INDIANAPOLIS — NFL owners met with representatives of the NFL Players Association for nearly four hours on Tuesday in Indianapolis trying to close the deal on a new Collective Bargaining Agreement.
While there was an expectation that enough progress would be made for the NFLPA to send a revised proposal to a full vote of players by Tuesday night, that was not the case.
As owners and player representatives left the meeting just before 9 p.m. local time, NFL spokesman Brian McCarthy said no word from owners would be coming on Tuesday.
“Out of respect for the process, we will not have further comment at this time,” McCarthy said.
He did not indicate if more meetings are scheduled.

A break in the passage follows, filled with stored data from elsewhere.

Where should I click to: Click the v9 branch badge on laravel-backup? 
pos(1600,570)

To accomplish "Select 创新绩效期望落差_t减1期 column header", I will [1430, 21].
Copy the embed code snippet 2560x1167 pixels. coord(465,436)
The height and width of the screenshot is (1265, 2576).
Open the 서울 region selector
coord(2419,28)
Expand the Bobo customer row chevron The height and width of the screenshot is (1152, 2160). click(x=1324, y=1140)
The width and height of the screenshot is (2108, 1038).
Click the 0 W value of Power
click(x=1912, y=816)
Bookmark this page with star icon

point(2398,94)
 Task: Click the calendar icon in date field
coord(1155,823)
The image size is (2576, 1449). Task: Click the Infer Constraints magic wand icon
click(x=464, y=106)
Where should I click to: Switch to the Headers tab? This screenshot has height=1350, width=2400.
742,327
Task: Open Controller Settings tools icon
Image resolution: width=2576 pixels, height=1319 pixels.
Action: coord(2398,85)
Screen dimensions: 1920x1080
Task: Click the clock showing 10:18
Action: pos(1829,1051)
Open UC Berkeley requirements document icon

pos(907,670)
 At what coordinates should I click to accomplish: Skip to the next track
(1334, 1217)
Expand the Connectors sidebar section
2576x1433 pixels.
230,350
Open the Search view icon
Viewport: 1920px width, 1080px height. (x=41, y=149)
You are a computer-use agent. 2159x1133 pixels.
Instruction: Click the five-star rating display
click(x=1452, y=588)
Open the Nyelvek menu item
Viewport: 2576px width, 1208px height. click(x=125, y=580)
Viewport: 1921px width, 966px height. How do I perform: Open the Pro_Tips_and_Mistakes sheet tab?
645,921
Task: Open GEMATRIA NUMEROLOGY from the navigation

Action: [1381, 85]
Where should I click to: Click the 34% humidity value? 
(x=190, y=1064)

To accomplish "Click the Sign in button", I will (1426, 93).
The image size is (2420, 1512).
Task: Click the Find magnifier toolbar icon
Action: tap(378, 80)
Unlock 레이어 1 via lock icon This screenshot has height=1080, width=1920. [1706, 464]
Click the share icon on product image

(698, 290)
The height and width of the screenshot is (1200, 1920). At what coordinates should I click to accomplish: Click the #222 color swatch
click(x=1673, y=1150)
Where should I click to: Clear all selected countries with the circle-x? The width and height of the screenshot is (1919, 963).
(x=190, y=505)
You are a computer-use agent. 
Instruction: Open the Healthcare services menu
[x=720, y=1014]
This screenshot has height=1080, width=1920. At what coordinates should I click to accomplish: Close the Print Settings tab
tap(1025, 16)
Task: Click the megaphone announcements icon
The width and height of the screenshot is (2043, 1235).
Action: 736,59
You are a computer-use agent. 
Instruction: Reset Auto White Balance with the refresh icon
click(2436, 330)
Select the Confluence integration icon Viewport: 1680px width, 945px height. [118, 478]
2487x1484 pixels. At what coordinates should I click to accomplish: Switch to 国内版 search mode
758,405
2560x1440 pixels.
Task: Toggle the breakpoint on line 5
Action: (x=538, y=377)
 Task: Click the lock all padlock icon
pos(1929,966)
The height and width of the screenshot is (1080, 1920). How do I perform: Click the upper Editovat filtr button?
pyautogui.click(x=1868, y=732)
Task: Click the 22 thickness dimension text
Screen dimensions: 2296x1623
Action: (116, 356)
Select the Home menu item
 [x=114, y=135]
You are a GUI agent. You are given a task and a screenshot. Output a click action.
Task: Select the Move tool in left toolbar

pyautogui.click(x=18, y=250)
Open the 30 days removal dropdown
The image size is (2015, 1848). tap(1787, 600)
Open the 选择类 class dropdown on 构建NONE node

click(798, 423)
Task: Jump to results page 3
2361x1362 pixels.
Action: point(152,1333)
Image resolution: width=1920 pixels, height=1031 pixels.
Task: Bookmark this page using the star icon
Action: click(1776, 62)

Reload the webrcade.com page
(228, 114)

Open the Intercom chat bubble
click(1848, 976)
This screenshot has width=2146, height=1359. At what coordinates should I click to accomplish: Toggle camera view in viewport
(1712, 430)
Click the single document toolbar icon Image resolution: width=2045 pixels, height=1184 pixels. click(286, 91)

Raiders not interested in AB
While Antonio Brown has begun making the rounds on an apology tour and expressed his desire to play in the NFL again, it doesn’t look like the Raiders will be reuniting with the mercurial wide receiver any time soon.
General manager Mike Mayock was pretty clear on that when asked about Brown during his press conference on Tuesday.
“Antonio Brown, I have very little comment about,” Mayock said. “I think he had his time with the Raiders, and I think his time there is up.”
The Raiders traded for Brown in the 2019 off-season but granted his release after he asked for it following a tumultuous week — during which Brown had a heated exchange with Mayock at practice. Brown has filed a grievance to recoup the guarantees in his Raiders salary after they were voided by the wide receiver’s actions in missing practices and receiving fines. The hearing for the grievance is reportedly slated for May.
After the Raiders released Brown, he signed with the Patriots — playing one game for the club before being released again amid allegations of sexual assault.
Tua a lefty by choice
If you’ve ever seen quarterback Tua Tagovailoa play, you know he’s not the typical quarterback in part because he throws with his left hand.
But on Tuesday, Tagovailoa said playing football is one of very few things he does left-handed.
“I hit (in baseball) right. Write with my right, eat with my right, I golf right,” Tagovailoa said. “I only throw with my left and shoot (basketballs) with my left.”
The 21-year-old quarterback out of Alabama said he originally started throwing with his left hand because his father requested it. This was when Tagovailoa was about 5 or 6 years old.
“He was the only lefty in our family and he wanted me to be a lefty as well, so he switched the way I threw,” Tagovailoa said. “I didn’t touch the ball with my right as far as throwing — I just threw with my left. And I don’t think I’d be here if I was a righty.”
“Well, because I only know I’m good with my left hand throwing the ball,” Tagovailoa said with a laugh.
Known for his ability to be a dual-threat quarterback, Tagovailoa mentioned trying to model his game after righties Russell Wilson and Drew Brees — which makes sense with Tagovailoa being around the same height as the pair of Super Bowl champions. But when it comes to being left-handed, Tagovailoa said he’s not too sure if there are any real advantages.
When asked about it, he could only come up with one thing before cracking a smile and laugh.
“The ball is spinning a different way,” he said.